Here is, as the last bit that I'll quote from this article, Michael Hudson on what he thinks should be done to get out of the current crisis:

MH: In the end there’s only one way of solving the problem. That’s to write down the debts. There is no way today’s debts can be paid. The only way to free the economy from these payments for debt service is to write down the debts. That’s what finally happened in Rome.

I agree, and had the same idea as Hudson in 2008/9 - but then Obama nominated Timothy Geithner (<-Wikipedia), and Geithner arranged it so that everybody lost except the rich bankers, who got a whole lot richer.

And this is a recommended article.

[0] Alas, this is precisely as I said it does, and it goes on for months now. I do not know who does it, and I refuse to call the liars of "xs4all" (really: the KPN), simply because these have been lying to me from 2002-2009, and I do not trust anything they say I cannot control myself: They have treated me for seven years as a liar because "you complain about things other people do not complain about" (which is the perfect excuse never to do anything whatsoever for anyone).

Incidentally, from June 2012 till the end of 2015 my eyes were quite sore (and the more so in August 2012).
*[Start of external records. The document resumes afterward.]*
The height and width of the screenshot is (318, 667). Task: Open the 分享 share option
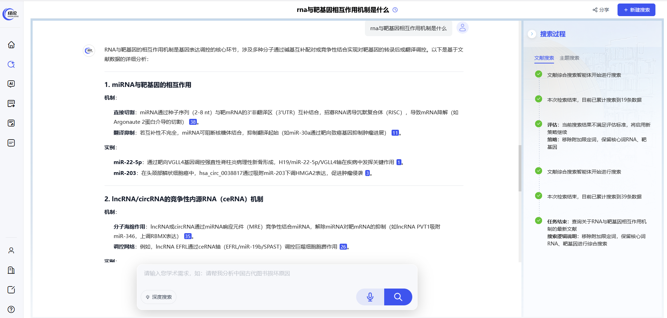coord(601,10)
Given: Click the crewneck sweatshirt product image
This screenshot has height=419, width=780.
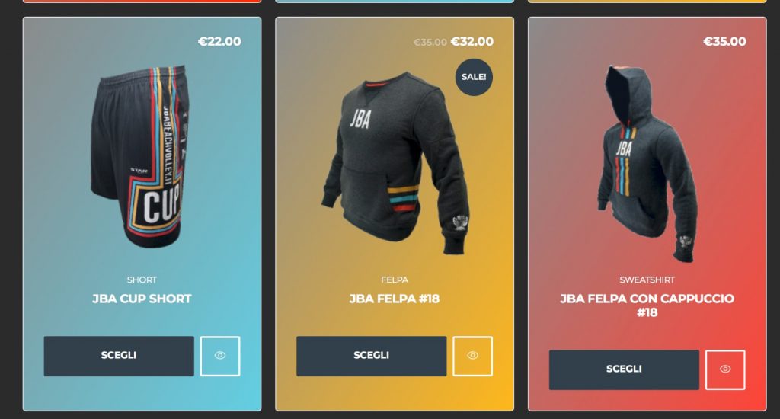Looking at the screenshot, I should (x=395, y=162).
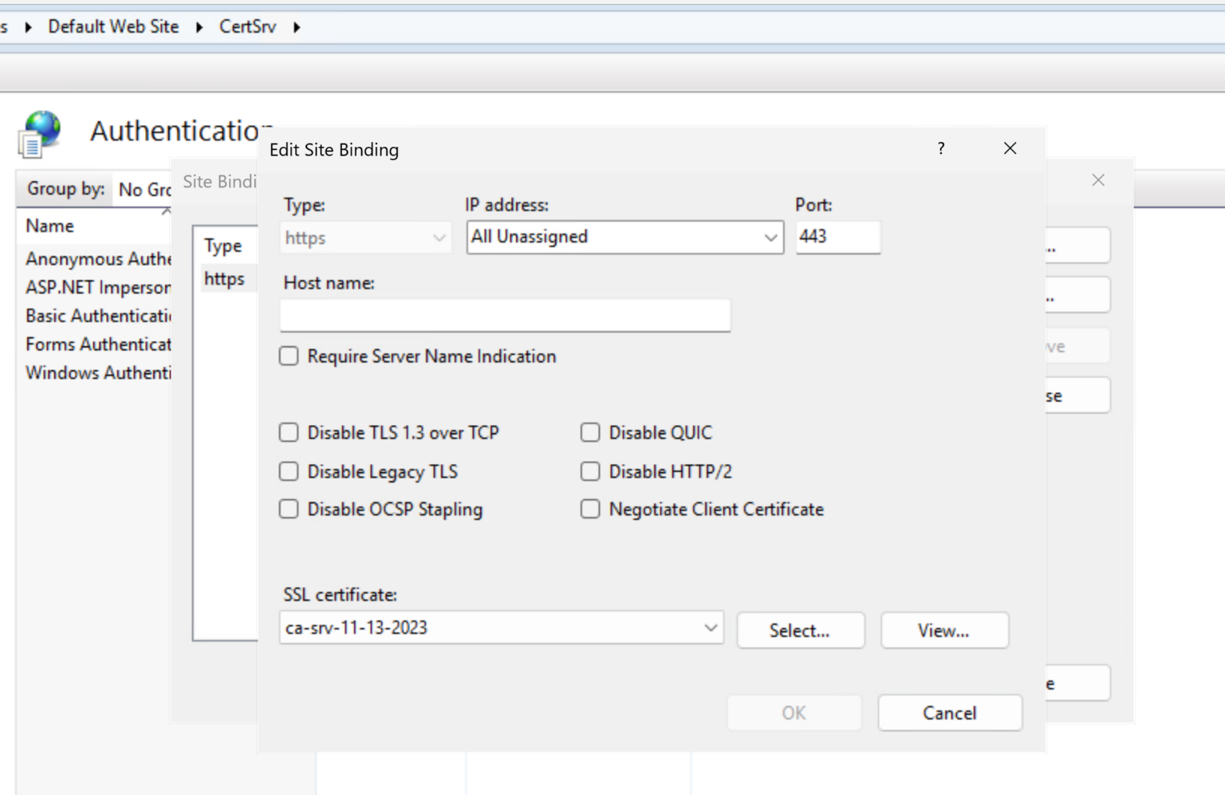The width and height of the screenshot is (1225, 795).
Task: Check Disable HTTP/2
Action: (590, 471)
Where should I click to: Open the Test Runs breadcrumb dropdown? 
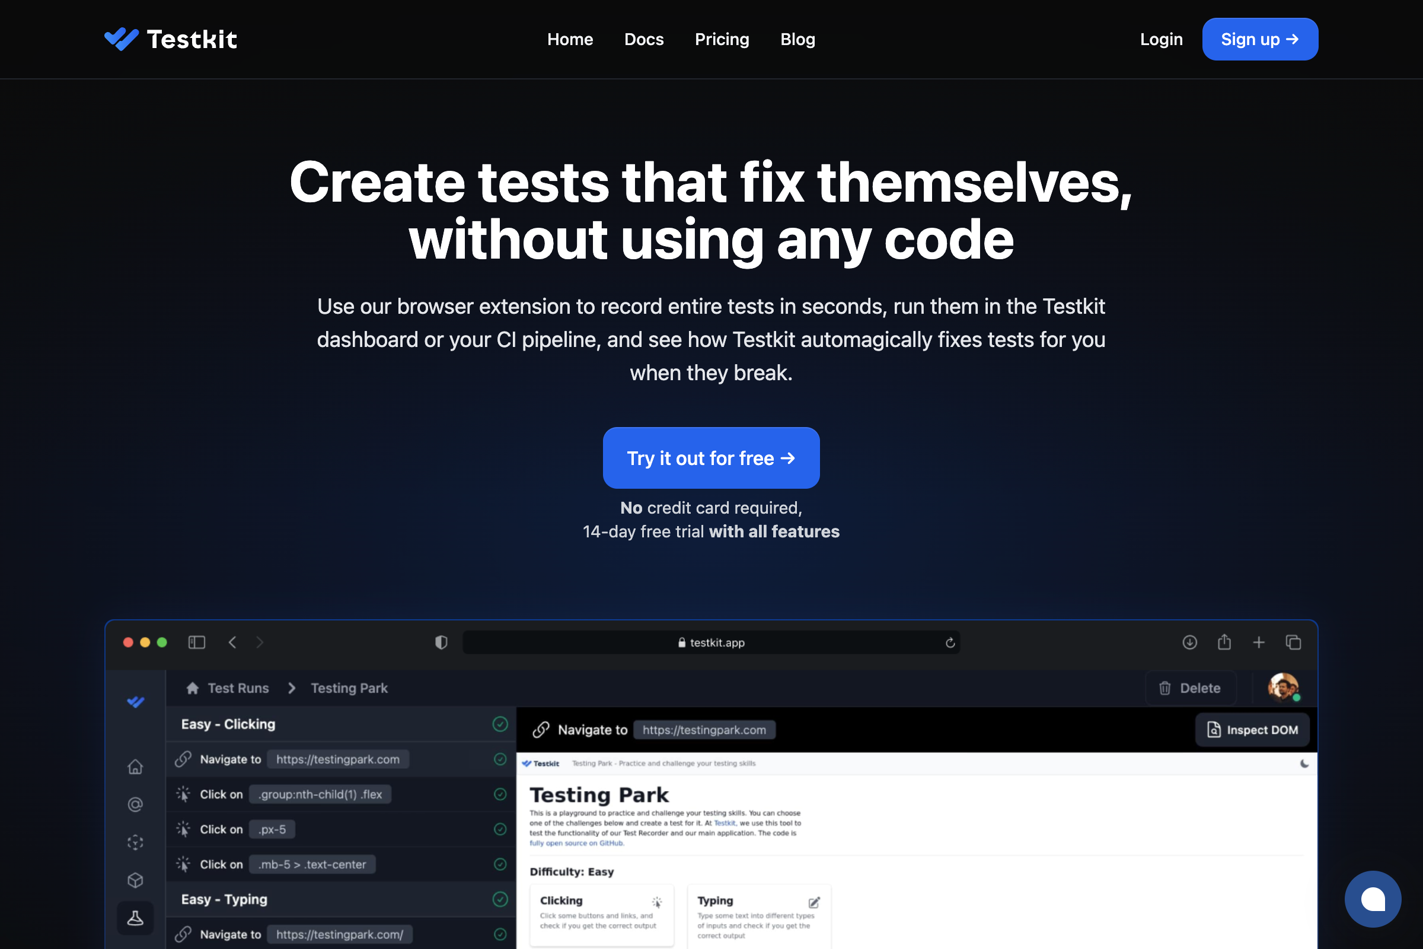tap(238, 688)
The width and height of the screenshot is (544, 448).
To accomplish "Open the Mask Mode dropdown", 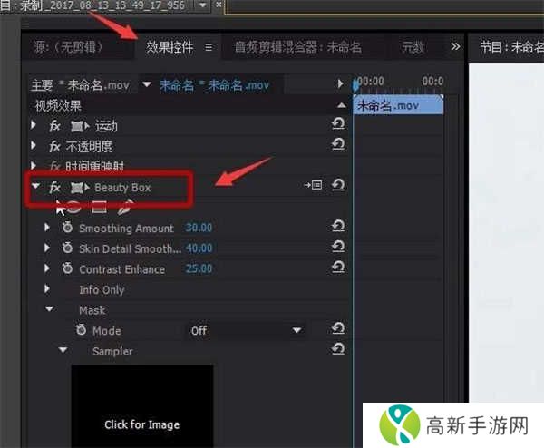I will 245,331.
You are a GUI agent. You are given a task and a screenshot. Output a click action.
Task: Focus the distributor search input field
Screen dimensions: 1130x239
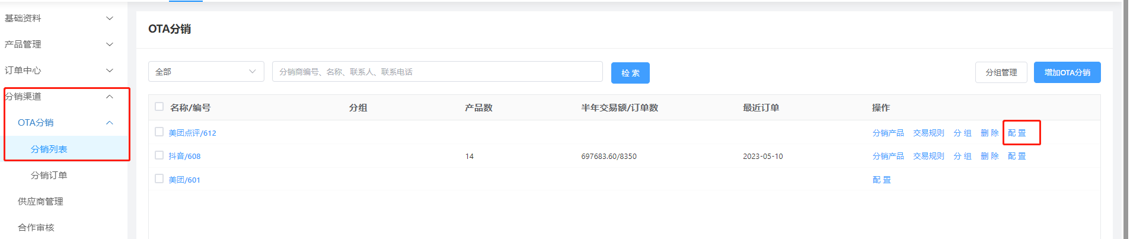point(437,72)
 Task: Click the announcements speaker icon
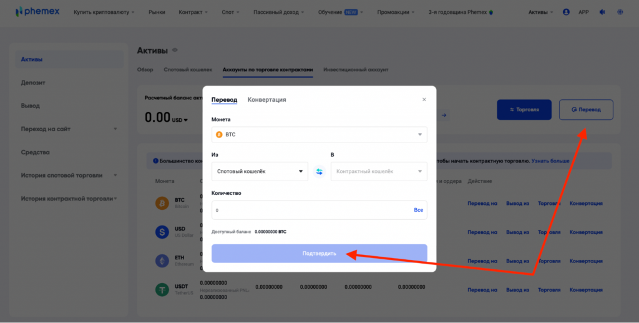click(x=602, y=12)
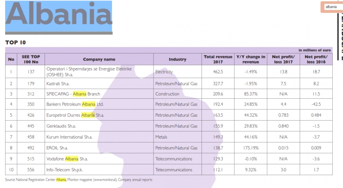Click highlighted Albania in Bankers Petroleum row

pos(89,104)
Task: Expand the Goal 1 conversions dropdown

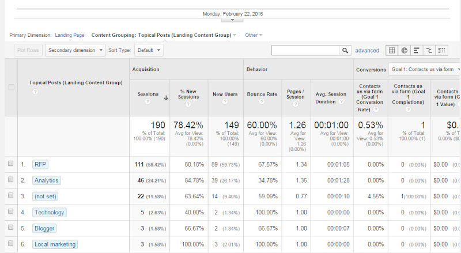Action: pyautogui.click(x=425, y=69)
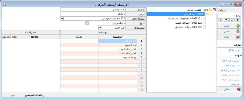Viewport: 244px width, 99px height.
Task: Click the green plus جديد (New) icon
Action: coord(238,26)
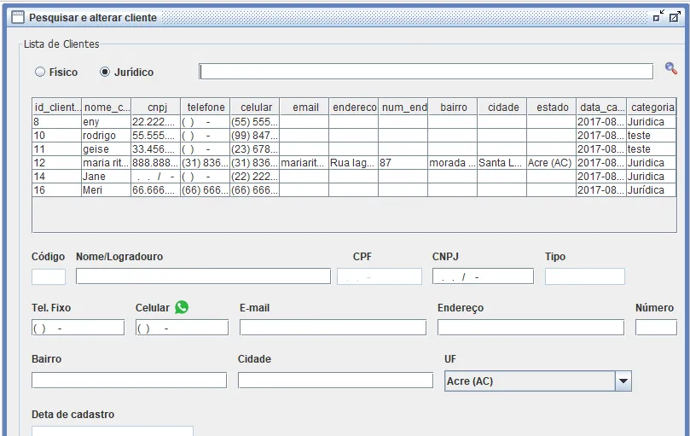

Since the end of 2015 they got rather a lot better, but I still need to drip them every day, and I also still need an adjusted computer.

And this means that either Gabler's use of the term "revolution" is a bit odd (a revolution that lasts now 38 years?!) or else that I do not know what he is talking about. More evidence follows in the text.

[3] Here is also a relevant quotation of Chamfort (<- Wkipedia) (who died in 1793):
"Les hommes sont si pervers que le seul espoir et même le seul désir de les corriger, de les voir raisonnables et honnêtes, est un absurdité, une idée romanesque qui ne se pardonne qu'à la simplicité de la première jeunesse."
I meanwhile translated this quite a few times, so leave this out now.

[4] Incidentally, that is also one of the two main points one should understand about "our economy":

One. There are two kinds of people, the rich and the non-rich, and most of the power and most of the wealth belongs to the few - basically, at most 1% of the people - who are rich or very rich.

Two. There is no natural necessity whatsoever involved in these large differences in wealth and in power between the few and the many: It all could be changed quite radically by legal changes (and corresponding ethical changes) in times of crisis (but probably not before: Then the few rich are too strong).

For one or several sets of such changes, see my On socialism.